| #define financially independent That phrase means different things to different people. In some parts of the world, $50k could consider you to be financially independent. $500k in others, and in some parts, you'd need $5m - $50m. What if I told you it cost $5/day to rent a luxury hotel room with cleaning, full board, and high speed broadband provided as standard? What if I told you it cost $1500/month for a small studio apartment with no furnishings or anything else? Both are true, both are real, both require different amounts of money in order to achieve financial independence. I realise now that I haven't actually answered your question: > What does your world look like where you'd be too taxed to bother wanting to be financially independent? Rewriting that to be "What does your world look like where you'd be too taxed to bother generating more wealth?" There comes a point of diminishing returns. If you work a 40 hour week already and make a decent living at 40-50%, and now get told that anything above that will get taxed at 75%, unless you're going to somehow generate more than double, you're going to spend that time doing more productive things (like spending it with your family). Arguably, that's a net-positive for society as a whole, but may be a net-negative for the economy/GDP of the country you reside in. |
Hold up -
1. Why is this about working more hours, instead of working harder / more effectively? There are 168 hours in a week; even if you don't sleep, you cannot maximize your income beyond about 4x just by working more. I am currently making about 15x the lowest hourly rate I ever worked for, and I'm still fairly early in my career and feel like there's a lot of room for my salary to increase as I become more skilled.

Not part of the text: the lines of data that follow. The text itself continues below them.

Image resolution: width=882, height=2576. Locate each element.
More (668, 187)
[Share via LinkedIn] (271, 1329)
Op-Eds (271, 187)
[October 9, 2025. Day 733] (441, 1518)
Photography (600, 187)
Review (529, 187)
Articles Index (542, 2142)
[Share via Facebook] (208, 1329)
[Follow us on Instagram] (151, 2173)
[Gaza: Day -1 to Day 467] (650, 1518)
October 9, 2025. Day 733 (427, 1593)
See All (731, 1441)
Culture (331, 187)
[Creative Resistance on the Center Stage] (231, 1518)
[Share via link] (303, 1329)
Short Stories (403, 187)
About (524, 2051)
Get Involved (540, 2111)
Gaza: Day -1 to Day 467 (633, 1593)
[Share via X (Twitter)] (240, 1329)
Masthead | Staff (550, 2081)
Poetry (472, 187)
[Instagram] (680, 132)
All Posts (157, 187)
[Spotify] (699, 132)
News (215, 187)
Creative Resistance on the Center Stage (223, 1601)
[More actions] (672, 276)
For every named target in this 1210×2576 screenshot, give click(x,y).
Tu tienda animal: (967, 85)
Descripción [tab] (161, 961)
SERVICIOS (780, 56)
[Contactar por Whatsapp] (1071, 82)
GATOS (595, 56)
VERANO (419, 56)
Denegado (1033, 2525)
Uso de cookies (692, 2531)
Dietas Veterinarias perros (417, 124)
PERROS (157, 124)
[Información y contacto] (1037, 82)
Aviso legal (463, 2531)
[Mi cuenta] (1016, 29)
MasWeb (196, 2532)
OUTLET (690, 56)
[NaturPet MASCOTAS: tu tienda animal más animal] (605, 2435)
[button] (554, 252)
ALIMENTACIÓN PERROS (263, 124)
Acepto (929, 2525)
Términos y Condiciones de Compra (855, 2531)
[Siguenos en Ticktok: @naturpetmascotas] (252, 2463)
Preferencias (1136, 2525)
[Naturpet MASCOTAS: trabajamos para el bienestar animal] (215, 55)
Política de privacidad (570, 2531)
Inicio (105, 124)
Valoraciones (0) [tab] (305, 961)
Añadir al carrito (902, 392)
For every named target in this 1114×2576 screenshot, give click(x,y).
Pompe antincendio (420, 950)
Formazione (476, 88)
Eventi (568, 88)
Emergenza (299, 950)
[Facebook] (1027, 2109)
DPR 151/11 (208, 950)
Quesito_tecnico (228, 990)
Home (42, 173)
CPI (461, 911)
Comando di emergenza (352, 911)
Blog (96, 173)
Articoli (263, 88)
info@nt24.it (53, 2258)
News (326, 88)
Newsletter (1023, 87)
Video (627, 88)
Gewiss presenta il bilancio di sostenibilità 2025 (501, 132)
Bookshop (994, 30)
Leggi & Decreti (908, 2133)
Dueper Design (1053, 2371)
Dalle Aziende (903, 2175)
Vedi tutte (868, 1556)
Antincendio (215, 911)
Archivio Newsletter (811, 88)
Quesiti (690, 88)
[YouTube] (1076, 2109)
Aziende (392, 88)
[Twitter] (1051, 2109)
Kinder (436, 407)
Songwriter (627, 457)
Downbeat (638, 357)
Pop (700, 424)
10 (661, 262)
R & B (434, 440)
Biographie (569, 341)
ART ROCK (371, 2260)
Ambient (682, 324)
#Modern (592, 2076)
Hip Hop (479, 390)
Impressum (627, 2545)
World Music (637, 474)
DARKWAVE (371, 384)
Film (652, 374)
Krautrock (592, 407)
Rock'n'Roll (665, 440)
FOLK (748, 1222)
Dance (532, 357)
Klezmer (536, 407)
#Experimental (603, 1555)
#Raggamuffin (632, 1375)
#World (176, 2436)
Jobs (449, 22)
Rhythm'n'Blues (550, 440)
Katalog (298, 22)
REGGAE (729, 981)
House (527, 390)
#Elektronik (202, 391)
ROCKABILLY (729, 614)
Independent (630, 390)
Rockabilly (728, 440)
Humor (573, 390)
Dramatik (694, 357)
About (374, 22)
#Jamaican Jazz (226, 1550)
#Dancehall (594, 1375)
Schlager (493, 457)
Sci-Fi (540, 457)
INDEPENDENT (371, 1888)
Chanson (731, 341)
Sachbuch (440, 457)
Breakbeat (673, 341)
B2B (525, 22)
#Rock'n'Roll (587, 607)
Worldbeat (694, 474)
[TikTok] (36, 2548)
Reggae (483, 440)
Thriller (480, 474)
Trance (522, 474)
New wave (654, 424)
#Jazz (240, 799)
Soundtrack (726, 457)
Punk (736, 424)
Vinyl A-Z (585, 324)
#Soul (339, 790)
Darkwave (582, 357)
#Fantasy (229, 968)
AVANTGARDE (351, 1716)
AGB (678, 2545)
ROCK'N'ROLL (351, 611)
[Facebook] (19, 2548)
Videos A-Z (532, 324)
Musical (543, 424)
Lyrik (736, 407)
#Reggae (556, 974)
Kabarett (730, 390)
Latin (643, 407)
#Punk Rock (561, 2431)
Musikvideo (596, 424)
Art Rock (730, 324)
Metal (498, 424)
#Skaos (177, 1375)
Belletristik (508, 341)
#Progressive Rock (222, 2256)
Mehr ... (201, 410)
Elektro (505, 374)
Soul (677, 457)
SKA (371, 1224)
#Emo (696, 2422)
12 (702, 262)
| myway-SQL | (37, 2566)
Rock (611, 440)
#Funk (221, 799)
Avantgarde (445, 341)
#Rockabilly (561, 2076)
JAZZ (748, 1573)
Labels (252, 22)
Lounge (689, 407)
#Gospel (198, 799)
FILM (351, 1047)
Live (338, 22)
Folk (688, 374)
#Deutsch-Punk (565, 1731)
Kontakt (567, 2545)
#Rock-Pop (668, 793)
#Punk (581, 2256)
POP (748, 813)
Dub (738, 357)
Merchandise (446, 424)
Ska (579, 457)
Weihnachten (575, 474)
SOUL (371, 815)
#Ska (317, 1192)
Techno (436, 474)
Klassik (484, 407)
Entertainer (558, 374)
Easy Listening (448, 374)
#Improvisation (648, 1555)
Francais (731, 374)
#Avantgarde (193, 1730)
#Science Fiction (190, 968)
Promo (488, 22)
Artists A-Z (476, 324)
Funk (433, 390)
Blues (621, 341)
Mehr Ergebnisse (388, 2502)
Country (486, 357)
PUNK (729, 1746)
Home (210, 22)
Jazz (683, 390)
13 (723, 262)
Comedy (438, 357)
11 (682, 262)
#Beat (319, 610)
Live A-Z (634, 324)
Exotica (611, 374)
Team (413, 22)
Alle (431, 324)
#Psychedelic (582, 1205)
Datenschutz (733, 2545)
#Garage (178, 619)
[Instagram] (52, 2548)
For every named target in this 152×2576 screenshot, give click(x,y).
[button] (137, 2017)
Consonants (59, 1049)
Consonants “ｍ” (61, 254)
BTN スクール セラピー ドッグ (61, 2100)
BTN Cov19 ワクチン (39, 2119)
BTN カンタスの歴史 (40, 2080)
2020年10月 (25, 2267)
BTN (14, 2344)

2. I'm reading the discussion was about a tax on wealth, not a tax on income (dwealth/dt). If you're making a decent living and want to make more money so you can spend it on things that are not investments (consumer goods like video games, services like vacation travel/hotels, charity, raising more children, sending them to college), a tax on wealth will not affect you, because your wealth stays right where it is. And doing all that is net-positive for the economy.
'majormajor is clearly talking about wealth in the sense of static assets, not change in assets over time: I'm worried about having a single medical emergency, not having one every year. Make enough for your (static) safety net, then stop making more money.